Gurgaon: Business process outsourcing company Genpact might have hired more than 10,000 people last year in India, but when it needed someone to oversee that hiring, it turned to one of its own. Puneet Singh, who has been with the company since 2001, became vice-president of hiring in March. Just 32, Singh started out as a quality manager, spent a year on a transition team that moved processes offshore from client sites, went to General Electric Co.’s centre in Milwaukee, Wisconsin, for another year to oversee a customer’s operations, then moved from business development to managing a GE relationship, to a brief stop in “global client” sales—meaning non-GE clients—before landing in this new post. Singh spoke with Mint about why a hiring director from within the company can work better and how to turn recruiting and training into a science. Edited excerpts:
You’ve risen up the ranks at Genpact, but mostly on client sites. Why did Genpact tap you?
Hiring right: Puneet Singh
There is a silo perspective sometimes in just an HR hiring role. You will take the job specifications as they are delivered, whereas if you have a more end-to-end view, you will question them. Let’s say the operating team said, “We need 20 chartered accountants to do this job”. Based on my experience, they aren’t right. You’re over-skilling the job. Maybe you just need five chartered accountants, and the rest commerce graduates.

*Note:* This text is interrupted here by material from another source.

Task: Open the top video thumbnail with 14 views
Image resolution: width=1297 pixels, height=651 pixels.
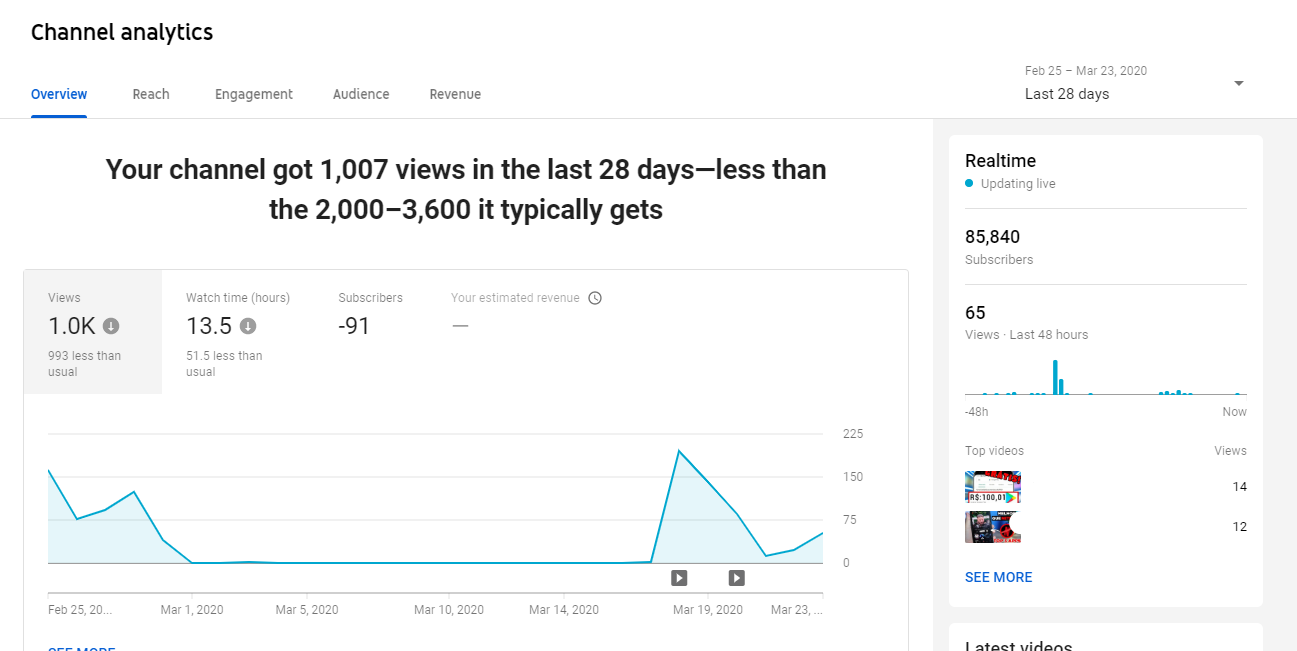Action: 993,487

So, say you needed to hire the accountants and graduates, is the hardest part managing the recruitment processes for different skills?
No, it’s just managing the customers’ expectations. Many a time, they will say, “We need an accounts payable person who also has this level of voice or communication skills, and that person should also be able to work on SAP and Oracle”. They’ll put in these nice-to-haves, which is not what we should hire for. We should hire for the must-haves, and train them on the nice-to-haves.
Genpact is known for doing a lot on the training front.
As soon as a person joins, he or she has new hire training, then product training, then, let’s say, finance and accounting training, then customer-specific training. Then “learning paths” are made for everybody, with a “training intervention” made every three months. That’s big. We almost run our own university.
So what do you want to change on the recruitment side?
We’re looking at it more from a supply-demand perspective. We’re trying to figure out the supply in the market through various channels. How we can just in time supply people, looking at the forecast for future months by skill sets, so that there is more predictability in the whole piece.
How can you do that?
That’s what we’re putting in place—how we can forecast the demand. Sales demand says we need 100 people doing accounts payable in Jaipur. We also know attrition numbers, and there are basically two options for new hires—either to pack for attrition or (account) for new growth. Both, in some way are predictable. (We want) to bring more science to it, and then, more importantly, marry it to the supply.